First of all, it seems like you might be thinking that all bounded functions are Riemann integrable, so I want to disavow you of that notion. Take $f(x) = 1$ for $x$ rational and $0$ for $x$ irrational. This is bounded on all compact intervals but is not Riemann integrable on any.
Strictly speaking, the definition of a Riemann integral is on a bounded function $f: [a, b] \longrightarrow \mathbb R$, so $f$ must be defined on all of $[a, b]$ no ifs ands or buts. If we had some $f$ defined on $[a, b] - A$ then it is technically incorrect to write $\int_a^b f(x) dx$. In fact, we cannot even ask if $f$ is Riemann integrable on $[a, b]$ as it is not a real function defined on $[a, b]$.

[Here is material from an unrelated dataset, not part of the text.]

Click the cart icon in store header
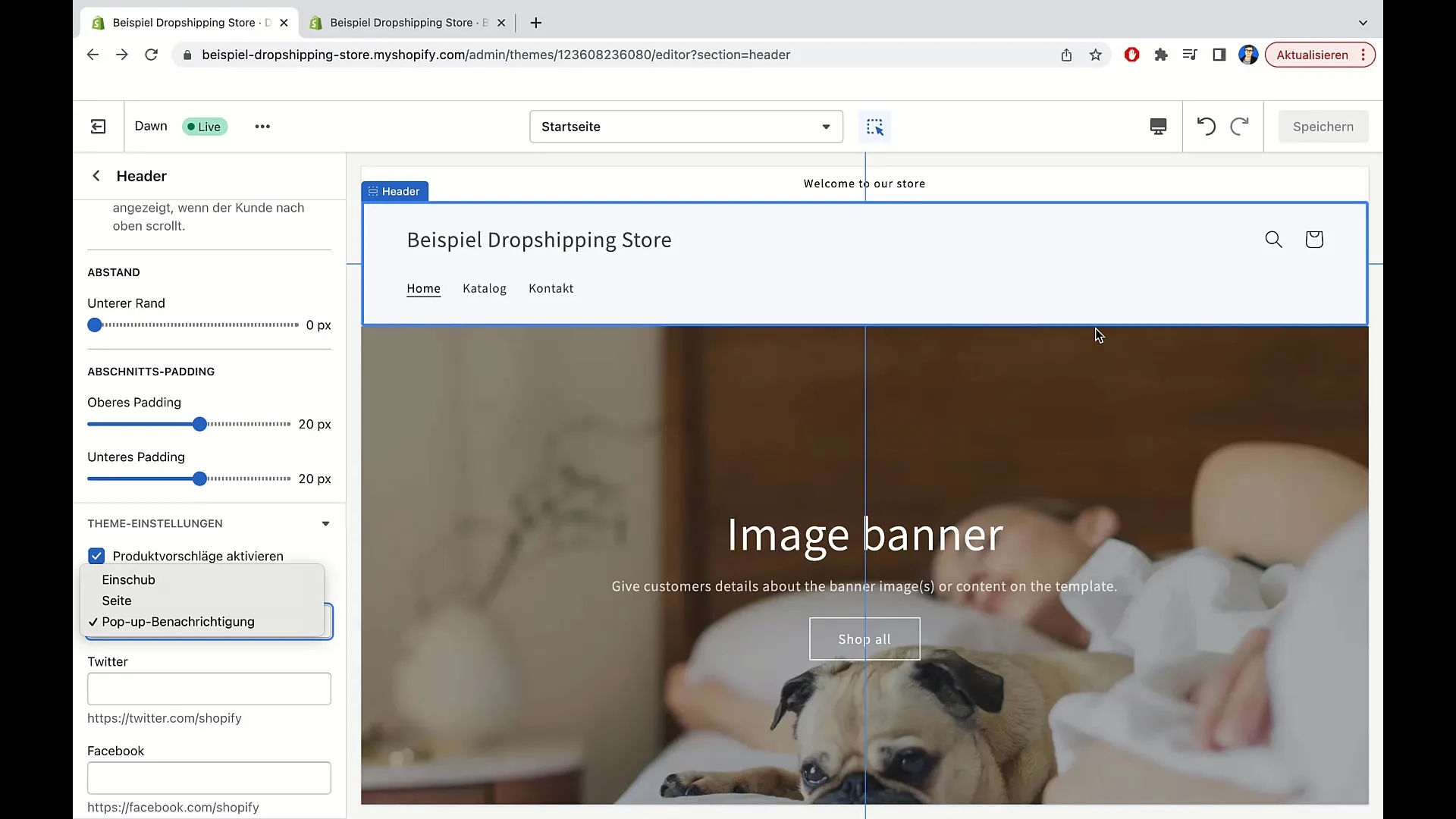Image resolution: width=1456 pixels, height=819 pixels. [1315, 239]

However, we are not always so strict in math. We can choose to abuse the notation of the Riemann integral and write $\int_a^b f(x) dx$ even when $f$ is not defined everywhere on $[a, b]$, but we must justify this abuse. Indeed, let $g_1, g_2: [a, b] \longrightarrow \mathbb R$ such that $g_1$ is Riemann integrable and $g_2$ differs from $g_1$ at only finitely many points. Then $g_2$ is Riemann integrable and $\int_a^b g_1(x) dx = \int_a^b g_2(x) dx$. To see why, we can work with the difference $h = g_1 - g_2$ and prove that $h$ is Riemann integrable with integral $0$. Roughly speaking, as $h$ is nonzero at only finitely many points, shrinking our partition around these points allows our Riemann sums to tend to $0$.

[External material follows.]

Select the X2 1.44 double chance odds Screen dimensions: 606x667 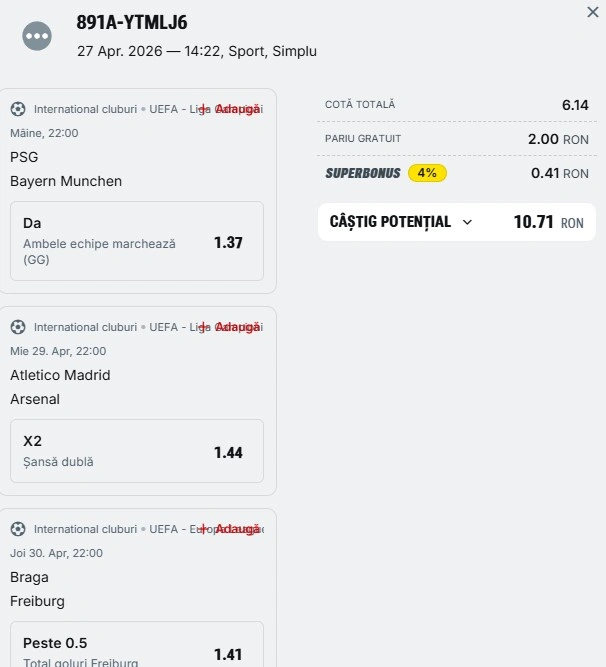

What this fact about $g_1, g_2$ says is that the Riemann integral does not care about the values of your function on any finite set. This is why we feel justified in talking about the Riemann integrability of a partially defined function $f: [a, b] - A \longrightarrow \mathbb R$. Whatever extension to the whole of $[a, b]$ we choose makes no difference - if $g_1, g_2: [a, b] \longrightarrow \mathbb R$ both extend $f$ then $g_1$ is Riemann integrable iff $g_2$ is, in which case their integrals coincide. We can therefore comfortably say that $f$ is Riemann integrable, when we mean that an extension is, and we can comfortably compute its integral by computing the integral of any extension.
To put this a bit more formally, let $R([a, b])$ be the set of all Riemann integrable functions on $[a, b]$. This is actually a real vector space and we have a linear map $\int_a^b: R([a, b]) \longrightarrow \mathbb R$ sending $f \mapsto \int_a^b f(x) dx$. Now, we define an equivalence relation on $R([a, b])$ via $f \sim g$ if $f(x) = g(x)$ at all but finitely many points. The quotient $R([a, b])/{\sim}$ is a real vector space, and the integral descends to a well defined map $R([a, b])/{\sim} \longrightarrow \mathbb R$ sending $[f] \mapsto \int_a^b f(x) dx$. This is just formalism for my above statement that the Riemann integral doesn't care about the values on a finite set. Additionally, take a partially defined function $f: [a, b] - A \longrightarrow \mathbb R$ where $A$ is finite. Suppose that $f$ can be extended to a Riemann integrable function on $[a, b]$. Then there is no canonical choice of $g \in R([a, b])$ to assign to $f$. However, there is a canonical equivalence class to assign to $f$ - that is, $[g]$ where $g$ is any extension of $f$. In fact, we can feel justified referring to this equivalence class as just $[f]$. Point being, this object $[f]$ is still specific enough to talk about Riemann integrability as much as we want. As an aside, this equivalence relation idea is extremely fruitful when dealing with the Lebesgue integral, where we replace "finite" with "measure 0."
Best Answer
An sketch for a proof, fill in the details.
Let $E_n:=\{x\in[a,b]:f(x)\geqslant 1/n\}$, then note that if $E_n$ is finite then $M:=\sup_{x\in[a,b]} f(x)<\infty $ and $M$ is attained, at most, at a finite number of points.
Now for any $x\in E_n$ you can set a closed interval containing it of length less or equal to $1/(n|E_n|)$, that is $[x-1/(2n|E_n|),x+1/(2n|E_n|)]\cap [a,b]$, where $|E_n|$ is the cardinality of $E_n$. Then for any partition $P$ with mesh smaller to $1/(2n|E_n|)$ we have that $$ 0\leqslant R(f,P)\leqslant \frac{b-a}n+\frac{M}n $$ where follows that the integral is zero.